RALEIGH, N.C. — The unofficial holiday of cannabis lovers everywhere was seized as an opportunity to promote understanding of medical marijuana in Raleigh on Wednesday.
What You Need To Know
April 20 is celebrated by advocates for marijuana
John Boccella is a chiropractor who opened a CBD and hemp store in 2019
SB 711 Compassionate Care Act introduced to legalize medical marijuana in 2021
Current hemp protections expire June 30, 2022
April 20 is traditionally a day some celebrate marijuana through consumption.
It’s also the day John Boccella created a cannabis-related event outside his second business he called “HempFest.”
“An event like this is a chance for us to celebrate but also a chance for us to create awareness,” Boccella said.
Boccella and his wife opened The Hemp Company in 2019. Inside their flagship store are shelves lined with hemp and CBD products.
“We do know that CBD and Delta 8 and CBG, CBN and all these other cannabinoids all have health benefits,” Boccella said.
How beneficial CBD is for long-term pain treatment is a topic scientists want to continue exploring.
The National Institutes of Health listed CBD as helpful in “rare forms of epilepsy” among other uses for separate diseases.
The first HempFest was held on the third anniversary they started their business — at a time when societal interest is growing for a healthy alternative to pain.
“I believe that the reason this industry is so popular in North Carolina, despite the pandemic, is that people are searching for natural approaches to health care,” Boccella said.
The allure of food vendors, live music and discounted items inside their store was part of a greater discussion about hemp laws in North Carolina.
Some farmers growing the crop are worried about what will happen when the current hemp laws expire at the end of June. It’s why he asked people to sign a petition to protect the laws already on the books.
Boccella said he’s concerned if new laws aren’t passed he could be affected.
“I also think people need to understand these products are safe. They aren’t hurting anybody,” he said. “We don’t just sell products just to sell products.”
He wasn’t saying all that solely from the point of view of a businessman. Boccella is a licensed chiropractor who has been interested in better ways to manage pain for several years.
”The stigma that’s associated with cannabis, in general — whether we are talking about hemp or whether we are talking about marijuana — those walls are coming down,” Boccella said.
Boccella said his passion for chiropractic medicine began at 12, when he had a curvature in his spine.
“My mom took me to a chiropractor, and I just loved it. I loved the X-rays. I loved everything he (the chiropractor) did. He just made me feel better,” Boccella said.
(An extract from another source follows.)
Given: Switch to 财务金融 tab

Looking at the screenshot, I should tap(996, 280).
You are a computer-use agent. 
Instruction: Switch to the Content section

Treating pain for his patients is what led him to experiment with hemp and CBD on his own body.
”I brought a few products into the office, mostly topical (ointments), and it was such a hit patients began sending their neighbors,” Boccella said.
Since he couldn’t sell from a chiropractic office he opened the store.
Three years later Ken Tyson is looking for different pain remedies in The Hemp Company.
“Now I am bone to bone, and it is just a matter of when I am going to have surgery,” Tyson said.
Tyson, 60, is a disabled veteran who has chronic hip and leg pain.
“I have been a disabled vet for a long time, and I have always tried Ibuprofen. I just want to try something different and give it a shot for myself,” Tyson said.
Boccella is realistic about what customers should expect.
“People do come in all the time and say, ‘I have this condition or that condition. What product would you recommend for arthritis? What product would you recommend for insomnia?’ We don’t recommend any specific products for any specific medical conditions,” Boccella said.
While Boccella did not make any claims, he said he offered a choice outside of opioids to keep people from abusing those medications.
“Marijuana has its place. Hemp has its place. People are looking for stress relief,” Boccella said. “It’s more about our legislators becoming educated.”
Boccella said the smokeables, vapes and gummies open a portal into the legalization of medical marijuana.
State Senate Bill 711 Compassionate Care Act was introduced in 2021, but it has a long way to go before it becomes law.